Work to be completed ->
Transcribe the passage on outing word for word, starting with "Using outing to" and going on through "to come out.".

Page excerpt ->
Often outing is used solely to damage the outed person's reputation and has thus been controversial.[original research?] Some activists argue that outing is appropriate and legitimate in some cases - for example, if the individual is actively working against LGBT rights. The British activist Peter Tatchell has stated, 'The lesbian and gay community has a right to defend itself against public figures who abuse their power and influence to support policies which inflict suffering on homosexuals.' In 1994 Tatchell's activist group OutRage! alleged that fourteen bishops of the Church of England were homosexual or bisexual and named them, accusing them of hypocrisy for upholding the Church's policy of regarding homosexual acts as sinful while not observing this prohibition in their personal lives.
Using outing to promote gay acceptance
After the Stonewall riots of 1969, swells of gay activists came out aggressively in the 1970s, crying out: "Out of the closets, Into the streets!" Some began to demand that all homosexuals come out, and that if they were not willing to do so, then it was the community's responsibility to do it for them. One example is the outing of Oliver Sipple, who helped save the life of United States President Gerald Ford during an assassination attempt. Sipple was outed by gay activists, most prominently Harvey Milk. The negative impact the outing had on Sipple's life later provoked opposition. Some argued that privacy should prevail, and felt it was better for the movement to protect closeted gays, especially in homophobic religious institutions and the military. Despite their best efforts, many gays and lesbians were still unwilling to come out.

Data provided ->
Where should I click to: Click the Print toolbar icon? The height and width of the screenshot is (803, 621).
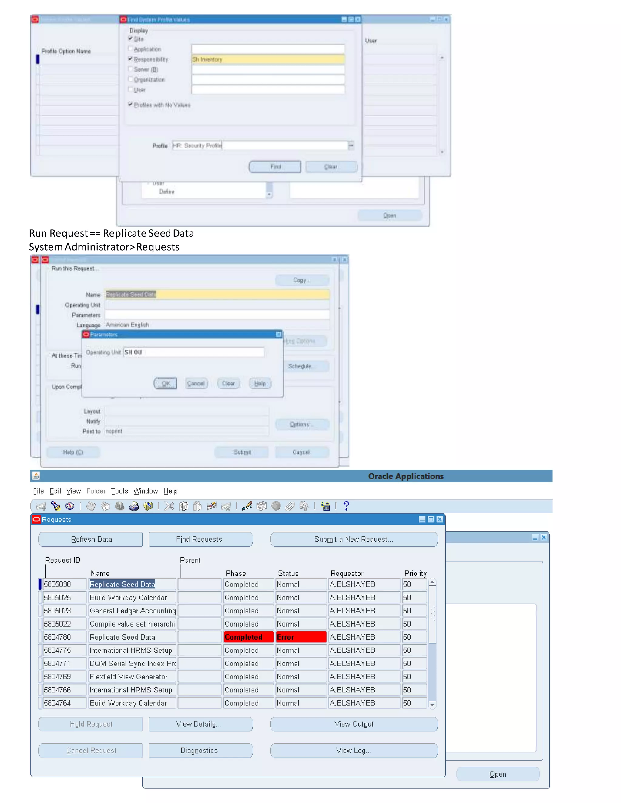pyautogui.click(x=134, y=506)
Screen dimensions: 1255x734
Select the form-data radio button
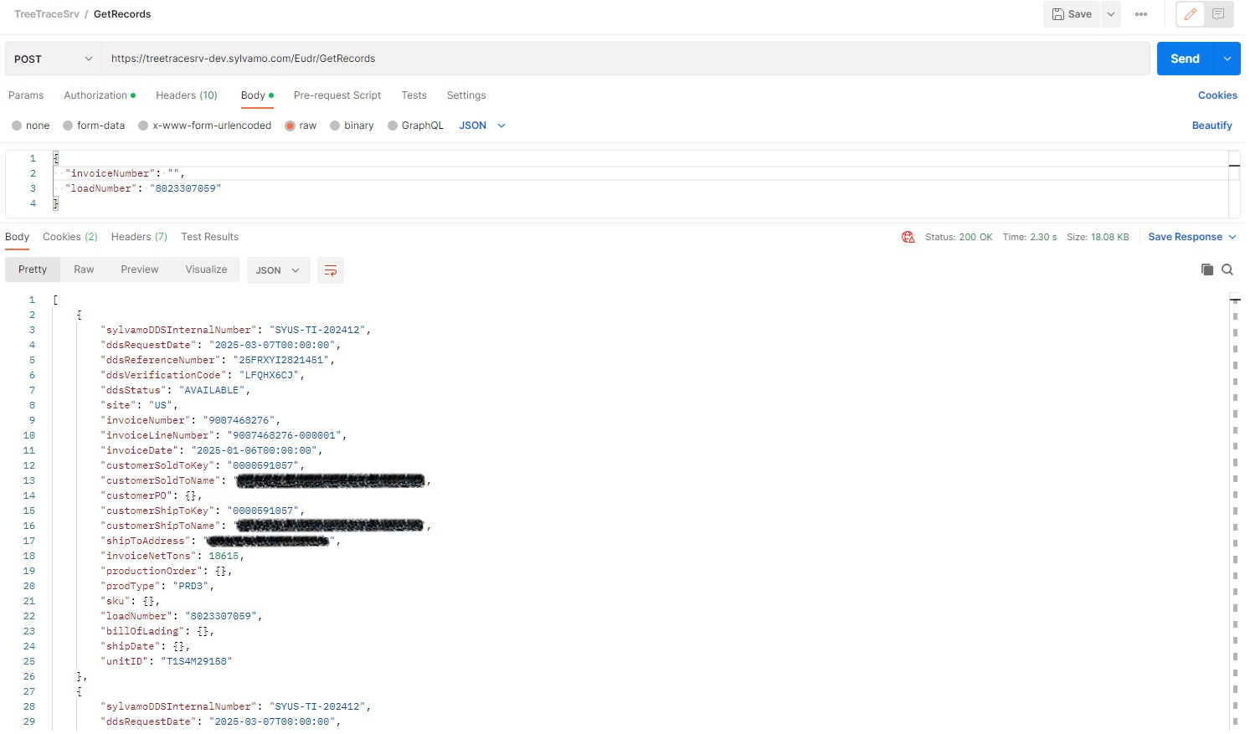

Exercise result ->
Using outing to promote gay acceptance
After the Stonewall riots of 1969, swells of gay activists came out aggressively in the 1970s, crying out: "Out of the closets, Into the streets!" Some began to demand that all homosexuals come out, and that if they were not willing to do so, then it was the community's responsibility to do it for them. One example is the outing of Oliver Sipple, who helped save the life of United States President Gerald Ford during an assassination attempt. Sipple was outed by gay activists, most prominently Harvey Milk. The negative impact the outing had on Sipple's life later provoked opposition. Some argued that privacy should prevail, and felt it was better for the movement to protect closeted gays, especially in homophobic religious institutions and the military. Despite their best efforts, many gays and lesbians were still unwilling to come out.